Giselle – É o que registra o Mapa do Feminicídio: de 2015 a novembro de 2022. Só esse ano foram 10, então esse número subiu 297. O feminicídio é uma falha do estado, né? Então é mínimo que a gente pode fazer, pois muitos desses crimes são cometidos por companheiros dessas mulheres, que acabam na cadeia, isso quando não se matam também. É uma tragédia total. Então nossas ações serão no sentido de implementar as leis e cobrar a sua aplicação. Além de atender a questão financeira, para que a mulher possa sair da situação de vulnerabilidade por 2 viés: seja através do aluguel social e depois também colocando ela no mercado de trabalho E divulgando muito o acolhimento que ela pode ter na Casa da Mulher Brasileira. Neste caso, quero estar muito mais próxima da Secretaria de Educação do que da Secretaria de Segurança Pública.

Acredito muito no trabalho da nossa Secretaria de Segurança, mas ela age diante dos fatos. Eu tenho que agir antes. Qual é a nossa missão? A prevenção na escola, na qualificação, na informação. Quero colocar as mulheres para o mercado de trabalho e para que elas possam usufruir disso, vão precisar de creches para colocar os filhos.

Creche, aliás, é uma das demandas prioritárias da maioria das mulheres que estão no mercado do trabalho. Como o GDF está trabalhando para atender isso?

Giselle - O estado não dá conta sozinho, precisa de parcerias, por isso já temos o cartão creche, parcerias com entidades. E estamos pensando em fazer uma grande creche dentro da UnB, diante da grande demanda que temos, que será de excelência. Precisamos estar muito atentos com essas políticas voltadas para as mulheres.

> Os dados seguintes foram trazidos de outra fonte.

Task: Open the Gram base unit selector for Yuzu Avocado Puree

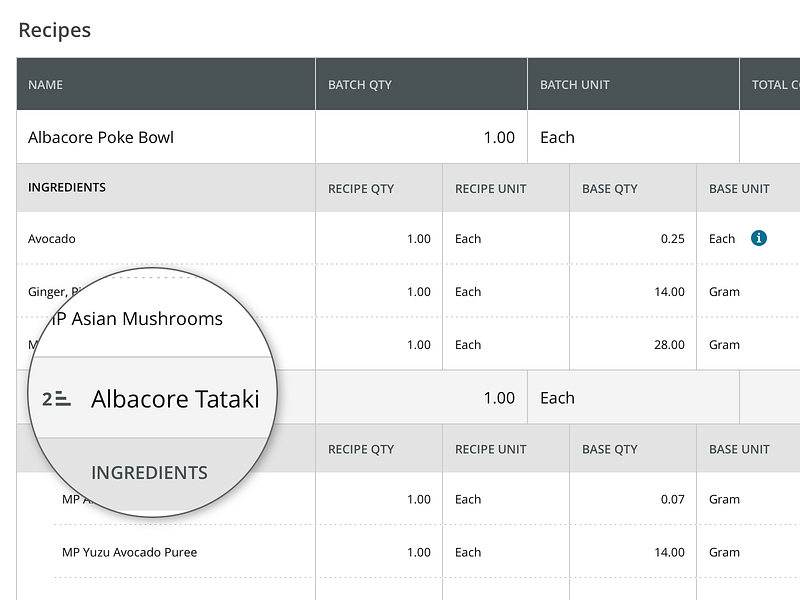Action: [x=723, y=551]
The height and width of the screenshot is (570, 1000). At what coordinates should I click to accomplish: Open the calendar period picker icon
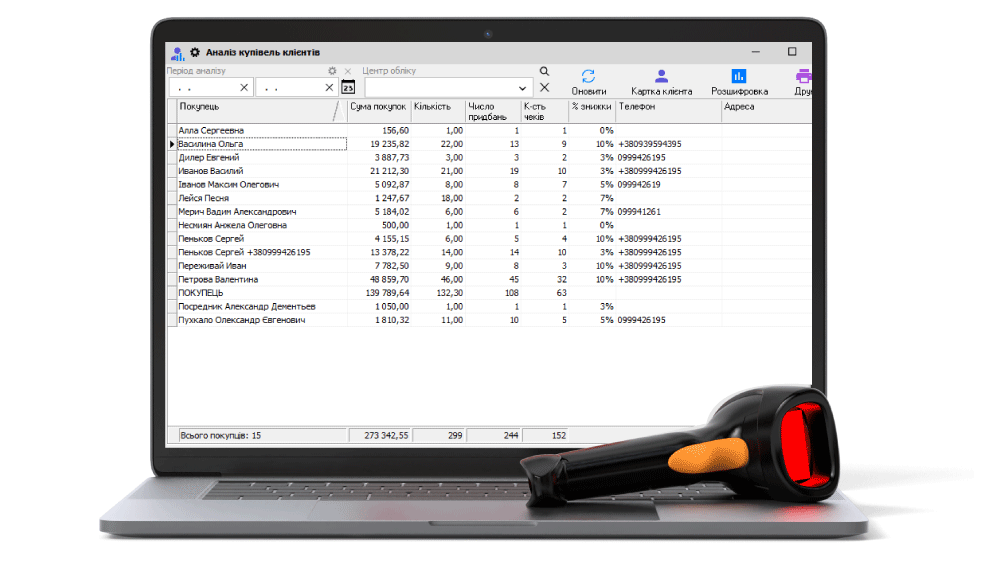(348, 87)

Diante desse aumento expressivo de feminicídios no DF, que colocam o Distrito Federal no 7o lu- gar entre os mais violentos para as mulheres, como você enxerga participação feminina em espaços de Poder? Qual a diferença que ela faz quando ocupa esse espaço? Que mensagem deixaria para outras mulheres que também já pensaram em ingressar na vida pública?

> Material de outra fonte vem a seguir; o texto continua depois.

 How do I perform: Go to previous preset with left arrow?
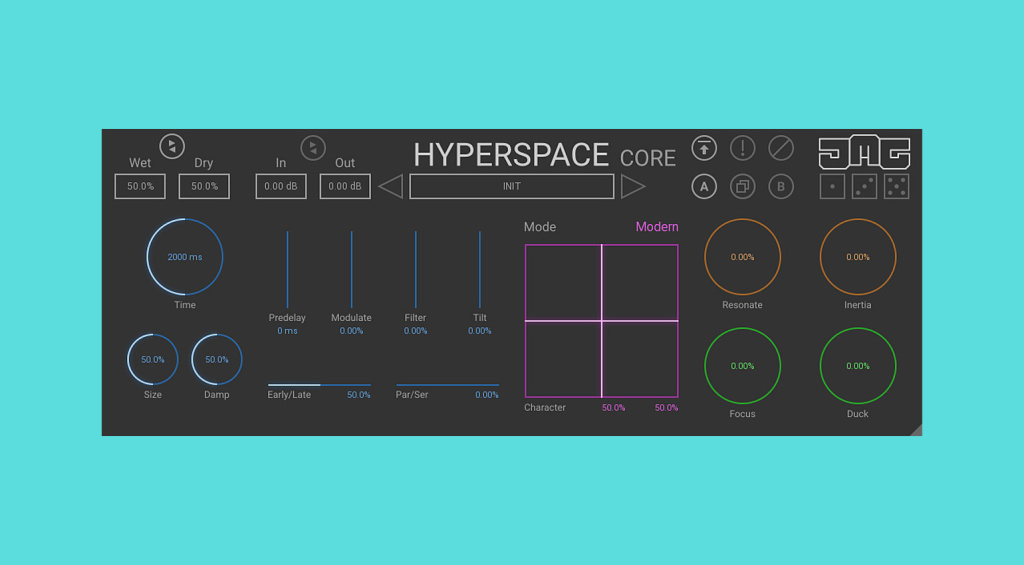391,186
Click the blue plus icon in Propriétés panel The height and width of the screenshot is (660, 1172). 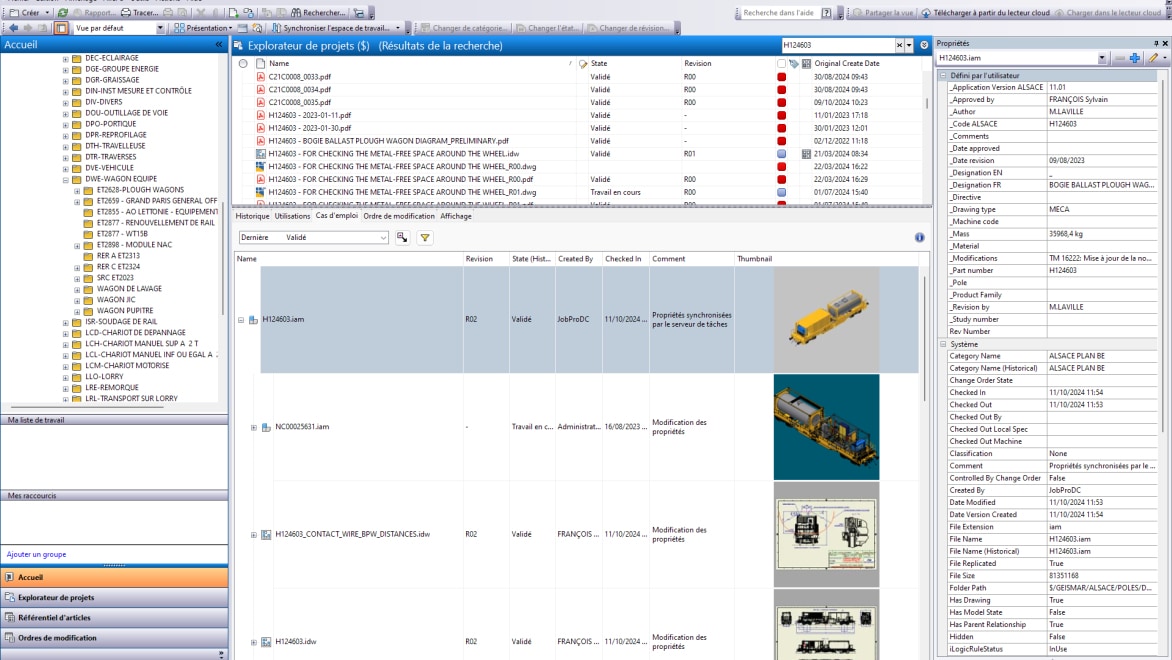click(x=1135, y=59)
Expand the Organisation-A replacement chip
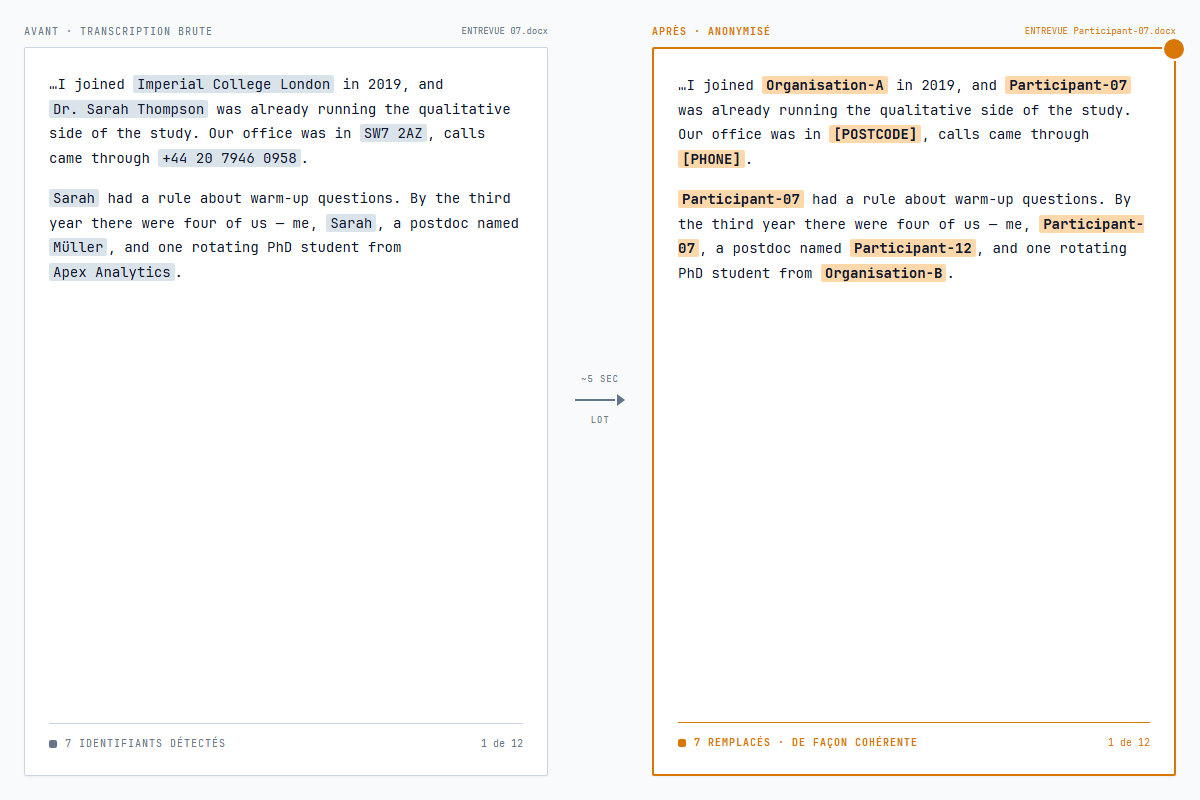The image size is (1200, 800). click(x=824, y=85)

Giselle – Primeiro é o exemplo, a partir do qual elas conseguem se enxergar em tais espaços. Se você vê uma mulher no mercado de trabalho, como governadora, como a primeira chefe do Corpo de Bombeiros no Brasil, que é a coronel Mônica (de Mesquita Miranda), a menina vai se espelhar e imaginar que um dia também vai poder chegar a um posto daquele. A melhor que temos são os exemplos mostrando, na prática, o nosso olhar diferenciado e sensível sobre as ações. As mulheres têm muito mais perspicácia para a tomar atitudes em favor de outras mulheres. Por isso, eu digo: mulher você pode estar onde quiser, lute por seus sonhos e não abra mão de sua capacitação. Isso ninguém tira da gente.